_About this task_
Your answer should consist of each line from the data below that contains "computer".

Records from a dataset
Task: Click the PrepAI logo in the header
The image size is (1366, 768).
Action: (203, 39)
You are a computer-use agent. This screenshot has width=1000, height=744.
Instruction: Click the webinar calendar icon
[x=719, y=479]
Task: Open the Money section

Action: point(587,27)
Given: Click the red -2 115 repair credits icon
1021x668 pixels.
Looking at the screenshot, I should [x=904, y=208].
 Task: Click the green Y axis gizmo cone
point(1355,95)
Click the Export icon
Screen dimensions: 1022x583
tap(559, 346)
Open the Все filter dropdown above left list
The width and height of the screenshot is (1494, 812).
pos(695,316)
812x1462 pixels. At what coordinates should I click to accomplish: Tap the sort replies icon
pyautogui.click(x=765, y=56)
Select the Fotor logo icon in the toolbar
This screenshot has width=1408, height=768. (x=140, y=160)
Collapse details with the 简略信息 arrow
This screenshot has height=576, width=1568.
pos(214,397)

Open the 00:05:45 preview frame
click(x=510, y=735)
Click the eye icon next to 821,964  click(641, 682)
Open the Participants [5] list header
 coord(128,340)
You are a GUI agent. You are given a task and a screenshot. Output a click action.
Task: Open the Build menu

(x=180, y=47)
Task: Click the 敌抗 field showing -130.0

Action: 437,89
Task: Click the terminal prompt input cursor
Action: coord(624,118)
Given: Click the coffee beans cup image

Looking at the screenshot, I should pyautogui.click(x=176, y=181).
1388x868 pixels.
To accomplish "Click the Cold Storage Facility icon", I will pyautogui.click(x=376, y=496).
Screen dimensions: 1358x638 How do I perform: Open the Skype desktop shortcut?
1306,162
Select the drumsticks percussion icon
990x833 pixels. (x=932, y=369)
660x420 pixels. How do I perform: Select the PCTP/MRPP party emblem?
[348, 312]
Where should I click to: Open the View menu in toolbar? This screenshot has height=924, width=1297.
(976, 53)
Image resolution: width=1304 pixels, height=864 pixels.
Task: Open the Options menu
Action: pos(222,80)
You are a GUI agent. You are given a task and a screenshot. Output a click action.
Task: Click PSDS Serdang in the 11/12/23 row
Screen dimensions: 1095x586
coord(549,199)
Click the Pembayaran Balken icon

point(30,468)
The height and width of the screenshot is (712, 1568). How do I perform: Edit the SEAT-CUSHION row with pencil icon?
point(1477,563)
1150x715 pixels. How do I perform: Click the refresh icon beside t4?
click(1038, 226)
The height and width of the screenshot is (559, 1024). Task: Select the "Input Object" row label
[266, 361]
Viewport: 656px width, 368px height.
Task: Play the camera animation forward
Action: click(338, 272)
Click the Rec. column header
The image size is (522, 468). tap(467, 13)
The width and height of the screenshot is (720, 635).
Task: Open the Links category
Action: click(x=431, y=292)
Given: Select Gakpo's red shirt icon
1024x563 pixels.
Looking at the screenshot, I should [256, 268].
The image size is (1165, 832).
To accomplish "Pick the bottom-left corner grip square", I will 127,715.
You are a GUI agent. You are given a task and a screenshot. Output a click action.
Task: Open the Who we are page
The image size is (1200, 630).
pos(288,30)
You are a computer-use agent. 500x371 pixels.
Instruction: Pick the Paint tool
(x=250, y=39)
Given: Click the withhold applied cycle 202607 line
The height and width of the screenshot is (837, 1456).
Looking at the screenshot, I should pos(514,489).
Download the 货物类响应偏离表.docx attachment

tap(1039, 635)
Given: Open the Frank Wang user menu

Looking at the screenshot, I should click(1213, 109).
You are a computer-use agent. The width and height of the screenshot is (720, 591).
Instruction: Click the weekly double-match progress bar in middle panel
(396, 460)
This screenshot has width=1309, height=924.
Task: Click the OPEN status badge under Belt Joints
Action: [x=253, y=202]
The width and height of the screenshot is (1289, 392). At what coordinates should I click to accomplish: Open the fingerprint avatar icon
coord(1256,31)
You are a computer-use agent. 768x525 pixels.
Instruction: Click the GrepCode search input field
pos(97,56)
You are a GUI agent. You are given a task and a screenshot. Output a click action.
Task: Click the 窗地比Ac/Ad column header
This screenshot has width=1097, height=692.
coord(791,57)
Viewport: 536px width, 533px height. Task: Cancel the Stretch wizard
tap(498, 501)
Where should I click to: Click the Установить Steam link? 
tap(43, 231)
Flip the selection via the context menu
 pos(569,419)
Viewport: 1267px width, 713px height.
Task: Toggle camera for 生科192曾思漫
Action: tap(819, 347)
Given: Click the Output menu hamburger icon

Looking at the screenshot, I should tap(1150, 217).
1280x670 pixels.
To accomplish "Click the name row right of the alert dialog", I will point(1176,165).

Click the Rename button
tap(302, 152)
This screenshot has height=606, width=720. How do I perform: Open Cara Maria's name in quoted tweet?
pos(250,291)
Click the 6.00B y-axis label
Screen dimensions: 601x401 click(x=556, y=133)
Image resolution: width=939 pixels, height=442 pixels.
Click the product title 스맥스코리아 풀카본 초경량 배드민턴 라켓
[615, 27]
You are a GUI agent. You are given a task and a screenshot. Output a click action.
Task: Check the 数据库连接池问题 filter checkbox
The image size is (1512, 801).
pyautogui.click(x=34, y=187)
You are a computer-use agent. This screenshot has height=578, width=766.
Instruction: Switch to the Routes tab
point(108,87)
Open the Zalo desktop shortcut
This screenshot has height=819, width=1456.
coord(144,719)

_Exercise response_
You are a computer-use agent. This screenshot has width=1000, height=744.
You are a computer-use agent. 500x371 pixels.
You are a computer-use agent. The width and height of the screenshot is (720, 591).
You are a computer-use agent. 768x525 pixels.
You are a computer-use agent. This screenshot has height=578, width=766.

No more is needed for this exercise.